The Battle of Boxtel in 15mm – Battalion guns a plenty

p.210-211: These tables show the Schutzen organised by brigade, as was commonly the case, at Pirmasens the Schutzen were detached from their battalions and sent to the Steinbach sector of the battlefield, there it might be more useful to merge the Schutzen into one ‘SMALL’ unit of 12 figures, and give them the marauders special rule.

p.222: The Représentants: the third mention of the Représentants should singular.

p.225: The Caz R.I. Malaga and the Picquet line should both have the ‘skirmish’ ability. The Piquet line can also be split into two ‘tiny’ units, one Spanish and one British/Naples (the R.I. Bologna was Neapolitan).

The artillery in Fort Mulgrave is difficult to estimate fully. While we know that the redoubt held 22 guns, we don’t know the effect of the pre-assault bombardment by Bonaparte’s artillery. Originally I chose three models but you may prefer to increase this to four, adding an additional Standard Smoothbore model. They would be arranged as follows;

p.247, footnote 141: Casale battalion not Canale.

p.248: As described on p.154, the Legion was disbanded on April 7, 1795, and with its forces these two light regiments were formed. Therefore the heading Legione Reale delle Truppe Leggere should be deleted. (N.B. In his account Fabry still refers to them as the Légion Légère.)

The 20:1 figure numbers for the 1° Batt. 2° Reggimento del Cacciatori and for the 1° Battaglione del Cacciatori Colli-Ricci should be 18 not 11. This means the column total should be 113 not 97. Secondly the OOB reference includes a merged ‘battalion’ of the 6 coys of the chasseur and grenadier flank companies of the 3 battalions of the two Reggimenti del Cacciatori, with a strength of 154 men. I chose not to include them as the strength of the Piedmontese force was already well beyond Fabry’s ‘barely 2,000 men’. To include this unit, add a TINY unit of 6 figures (1:33) with stats of 1/1/+4/1 (19 points).

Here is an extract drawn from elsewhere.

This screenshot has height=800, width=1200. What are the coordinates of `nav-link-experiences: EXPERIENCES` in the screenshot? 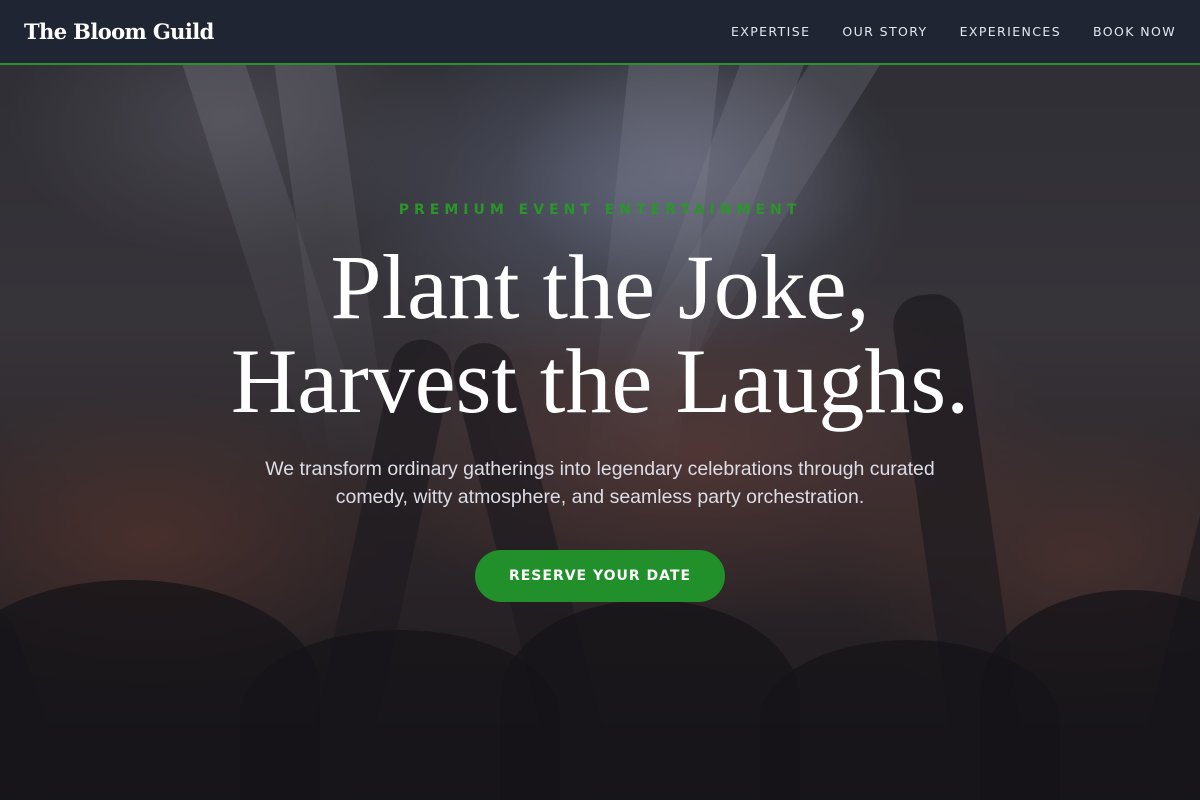 It's located at (1010, 32). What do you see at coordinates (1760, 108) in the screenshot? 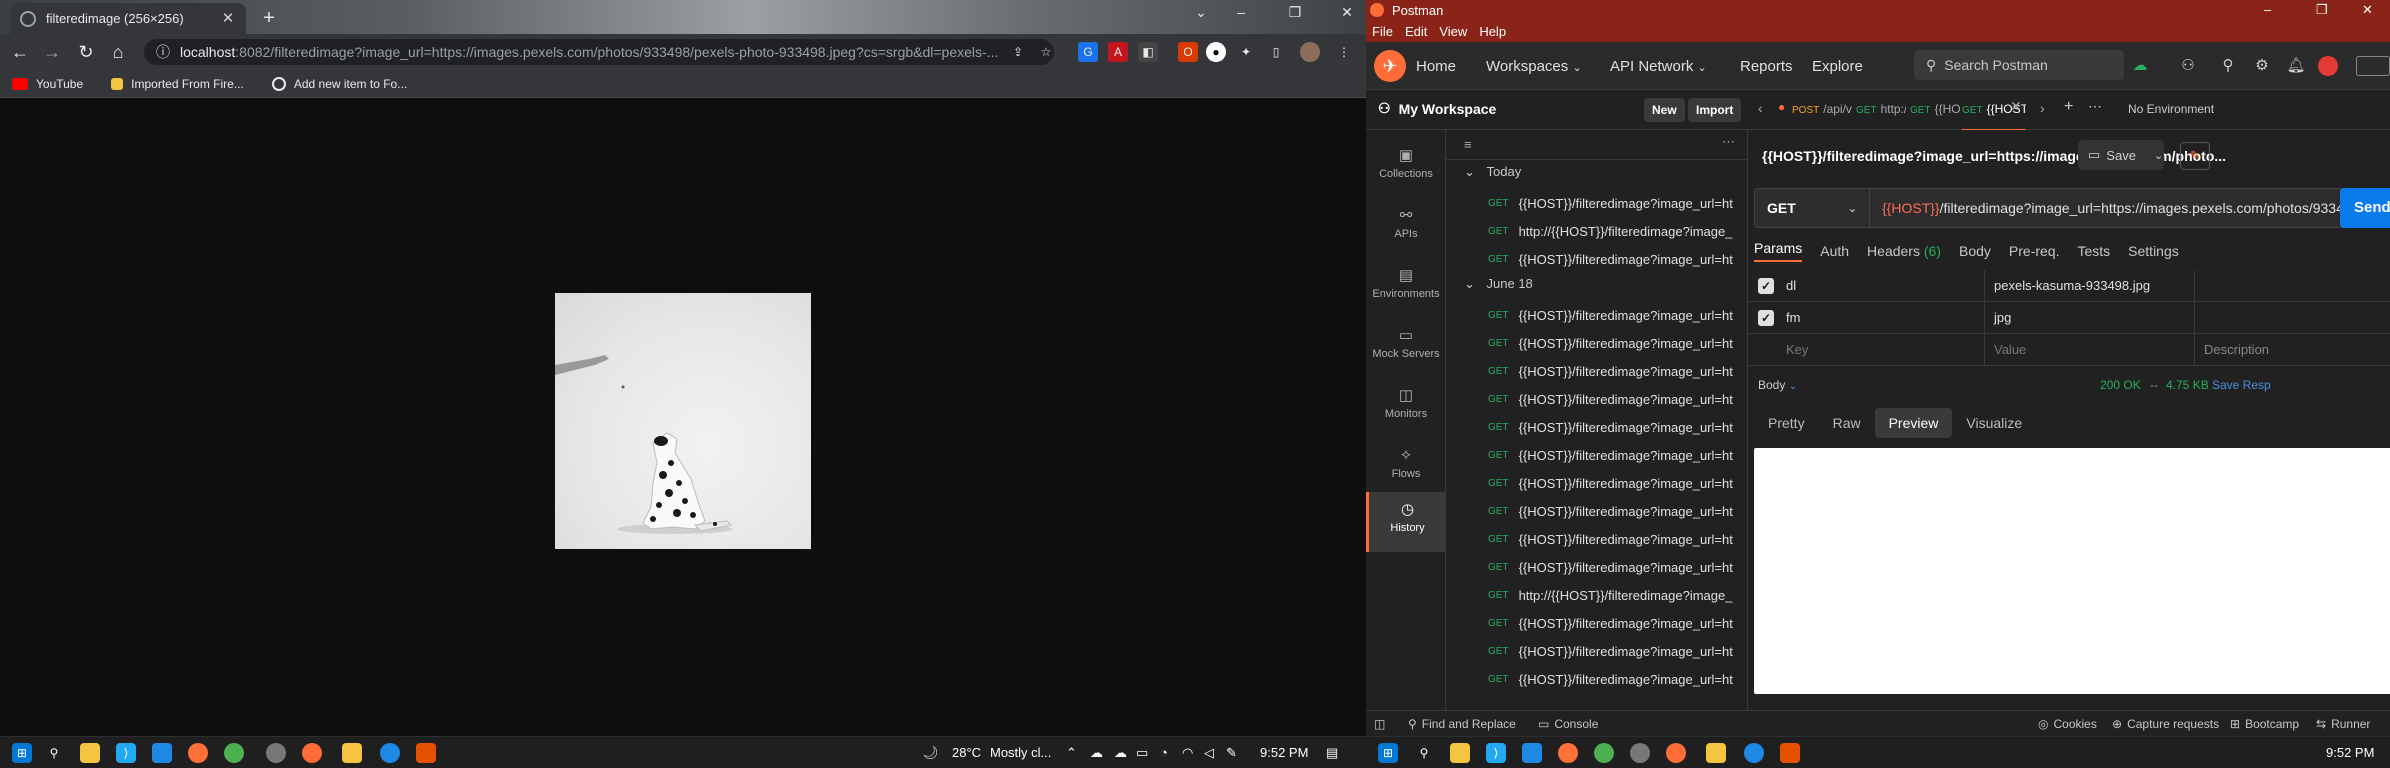
I see `chevron-left-icon: ‹` at bounding box center [1760, 108].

From 20 March 1796, Colli-Ricci commanded the ‘regiment’ of two Caccciatori battalions. (La Guerra del Alpi, p.54). The companies that made up Colli-Ricci’s Cacciatori two battalions were from the following regiments;

(Source: La Regie Truppe Sarde, p.27, for facings see pp.128–129, noting modifications on p.131)

The chart below summarises the history of the Sardinia-Piedmont light infantry during the War of the First Coalition based on La Regie Truppe Sarde, pp.27-33.

Looking at the research again it is likely that the two units of Corpo Franco each represent 4 companies of two figures each. These companies only had 60-85 men in February 1796 (Nafziger OOB).

p.249: The numbers of the demi-brigades given here are the numbers from the 2nd Amalgamation as denoted by the cadre demi-brigades de bataille from the 1st Amalgamation. The 2nd Amalgamations happened on 10 April 1796 (19e), 14 October 1795 (46e), 29 February 1796 (84e). (See Smith, Napoleon’s Regiments, pp. 78, 94, 126). These numbers were changed in May 1796 by a lottery, which allocated new numbers – the 46e became the 39e, the 19e became the 69e and the 84e became the 25e. Furthermore until new flags were available, which in the Armée d’Italie, didn’t happen until after December 1796, the flags carried by these units were those of the cadre demi-brigades de bataille, 19e, 46e and 84e. These flags were all of the 1794 pattern, with the 2nd battalion carrying one design while the 1st and 3rd carried identical flags of a different design. (see Letrun, Charrie, p.17, Krebs & Moris, PJ93).

1794 Pattern French Infantry Flags

p.251, last line: the date of the battle of Borghetto was the 30 May not the 21st (see page 83).

p.266: The reserve artillery should be divided into four stands: Northern redoubt (1 strength point), Southern redoubt (3), Davidovich (3) and Sebottendorf (3).

p.267: Marmont’s artillery should be recorded as horse artillery.

p.268: Weydenfeld’s detachment arrives on turn five of the six turns.